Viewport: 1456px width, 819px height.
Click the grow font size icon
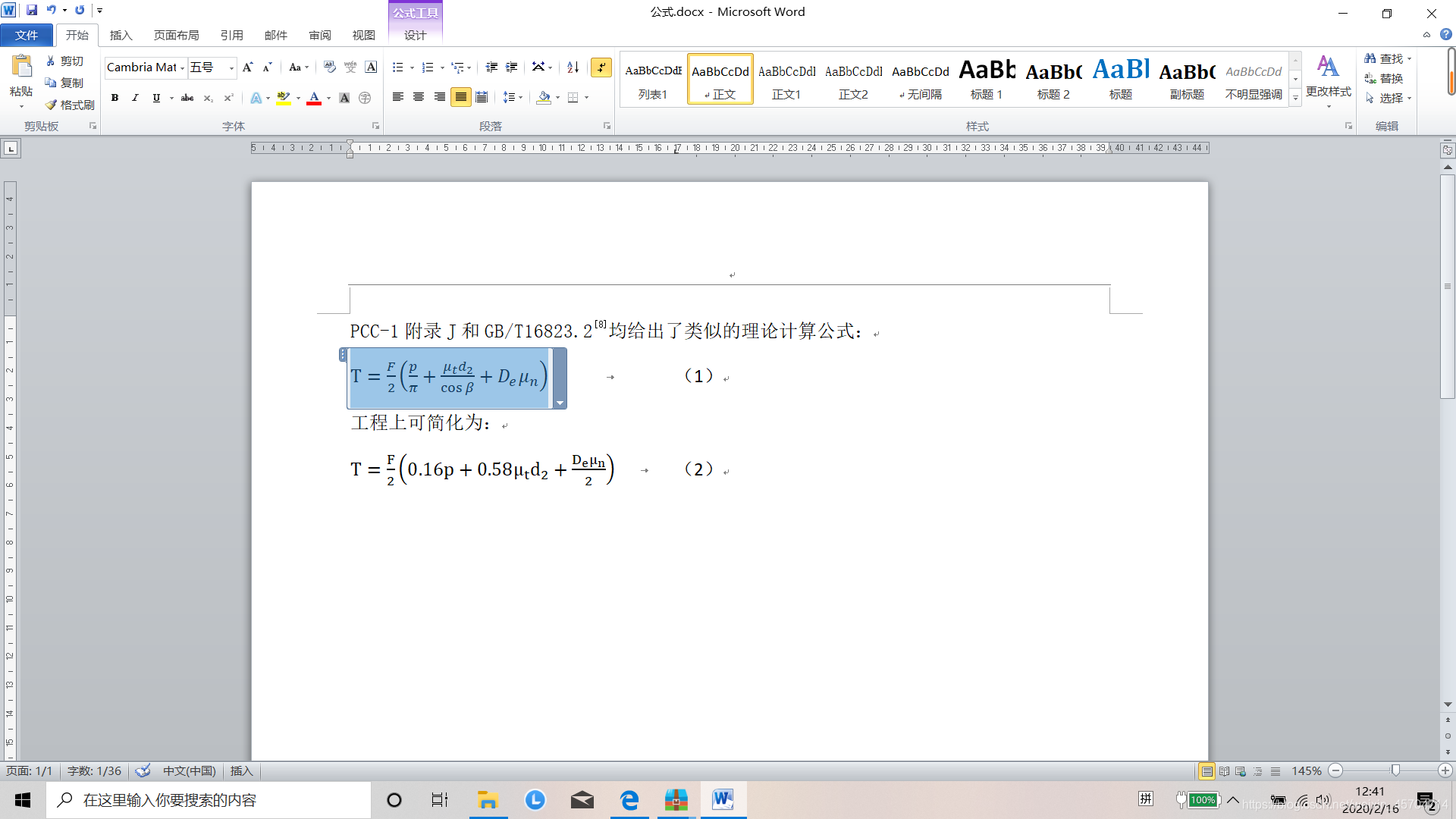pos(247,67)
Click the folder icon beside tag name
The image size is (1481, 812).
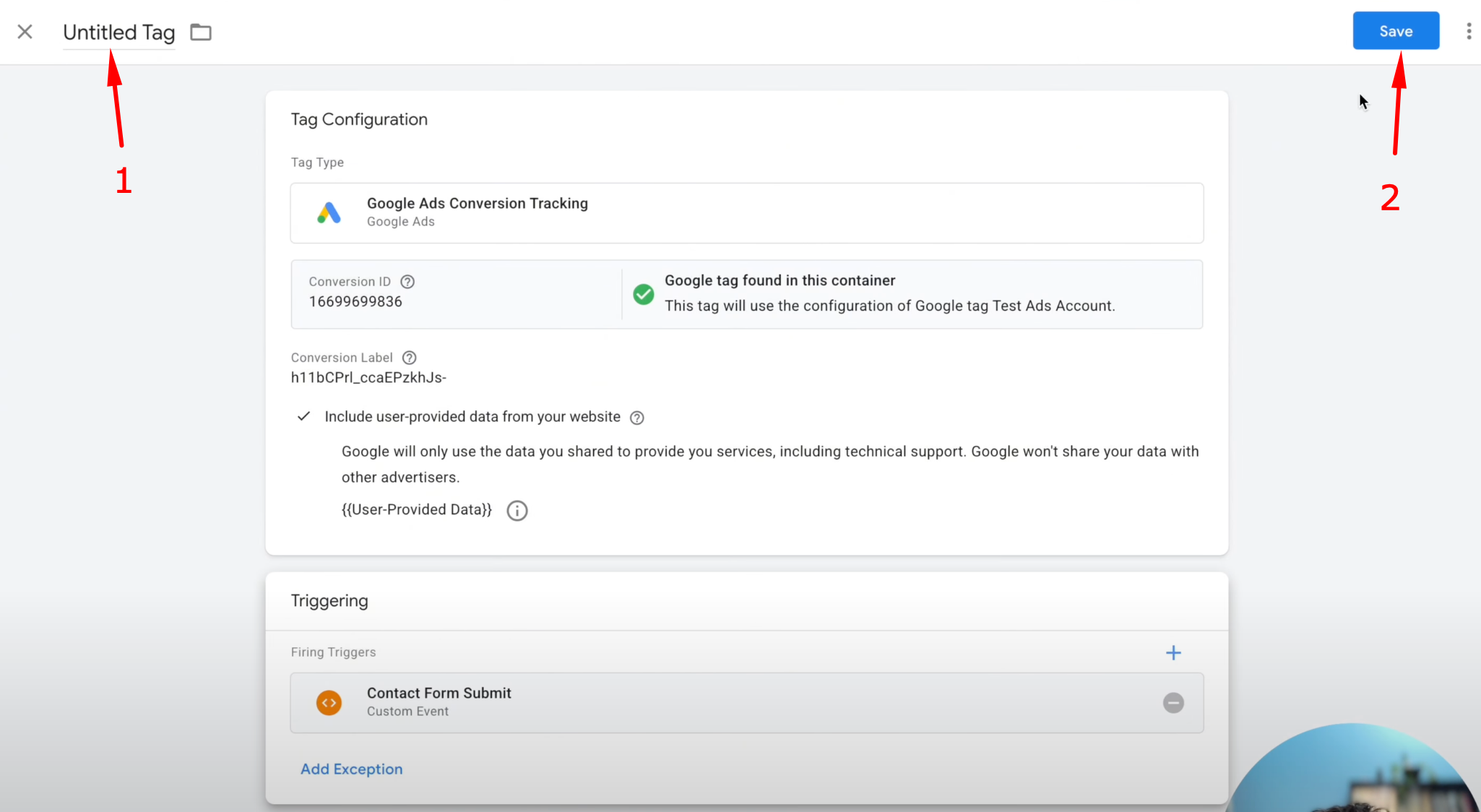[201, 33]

◆ **Work task**
Leave out the pictures and repeat exactly the lines from the one containing "Click the folder icon beside tag name" through the last line of the entries.

◆ **Task result**
Click the folder icon beside tag name
The image size is (1481, 812).
[201, 33]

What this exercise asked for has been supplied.